5th August 2025
Stairway to the Stars was intended to be number four in the Magic Mirror series. Like its predecessors, Magic Mirror, Nosferatu and Heaven and Hell, It was a text-only adventure game for the Commodore VIC-20 with 8 Kb expansion. It was named after the Blue Öyster Cult song. It was never published (see below), so there is no tape cover to show; but see the Heaven and Hell page for photos of one of the tapes I used in development.
In this game, your goal is to ascend: literally, to climb as high as you can by various means. Starting in a quarry -- maybe a tribute to 1980s Doctor Who? -- it takes you through six distinct locales before you reach your final goal.
The game is finished and playable through to the end, though it does have a few rough edges including three guess-the-noun moments that I'd change now if I could. (Well: I can. But I don't want to, because I'm more interested in preserving a historical artifact than I am in presenting a good game.)
Despite this, and unlike the first two entries in the series, Stairway was never published. More perplexingly, it seems that I never even tried to get it published: when I was hawking Heaven and Hell and Cornucopia around prospective publishers (see the covering letter) I didn't mention Stairway. More mysteriously still, when I rebranded Cornucopia as The Fifth Challenge (which I had done by 14 January 1984, according to the title page of that program) I obviously had Stairway in mind as the fourth, making a series of five. So I really don't know why I wasn't trying to sell it.
Here's what I have available:
The winning screen contains a spoiler, so click through if you want to see it.

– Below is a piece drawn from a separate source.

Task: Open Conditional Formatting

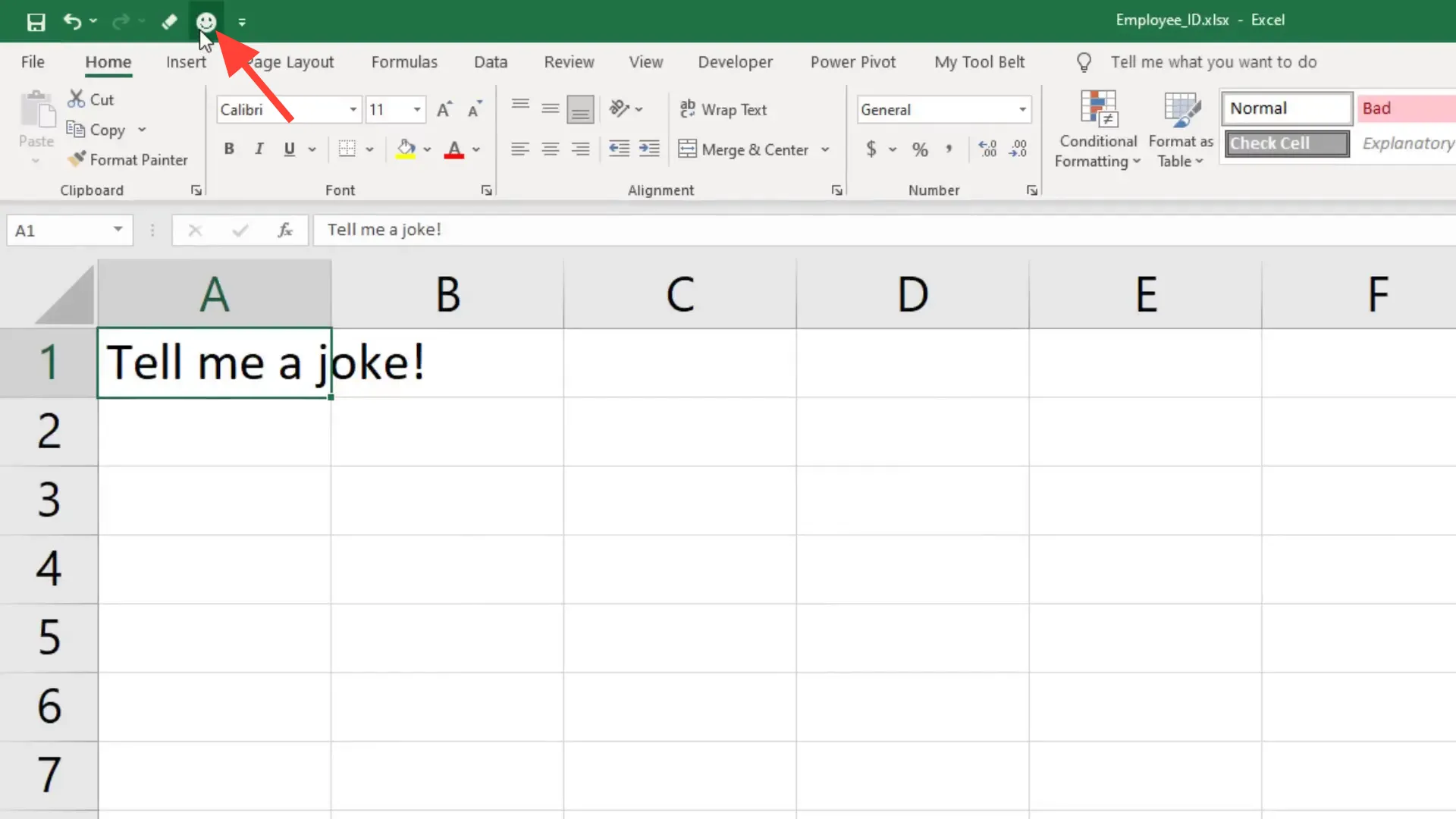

This game is the easiest of my four VIC+8k adventures, and for that reason would make a good jumping on point for anyone who, for some reason, wanted to play my old games. It's already easier than Magic Mirror and Nosferatu (and much easier than Heaven and Hell), but it's made easier still by the generous provision of help responses, especially early in the game. I don't remember why I made it so relatively easy: maybe as a reaction against the extreme and unfair difficult of its predecessor.
Stairway also has the distinction of being the longest lost of my games. By the time I was making Cornucopia for the Commodore 64, I doubt I was using the VIC-20 any more, so I probably never loaded Stairway after 1983. When Frank Gasking and his associates first tried to recover the tape that contained the three post-Nosferatu games in 2011, he was quickly successful with Heaven and Hell, and a mildly corrupted version of The Fifth Challenge followed not long after. But Stairway was thought too corrupted to rescue. Through the years several people have had a go, but it wasn't until 1 August 2025 that -- to my total shock! -- Frank sent me a recovered version, which two of his friends had managed to pull from the ancient tape: Tom Roger Skauen created a high-quality WAV file from the degraded tape, and Tommi Lempinen extracted the binary data from this file. My deep gratitude goes out to all three of them.
That means it was about 42 years between the last time I played Stairway on my VIC-20 and the first time I played it on the emulator!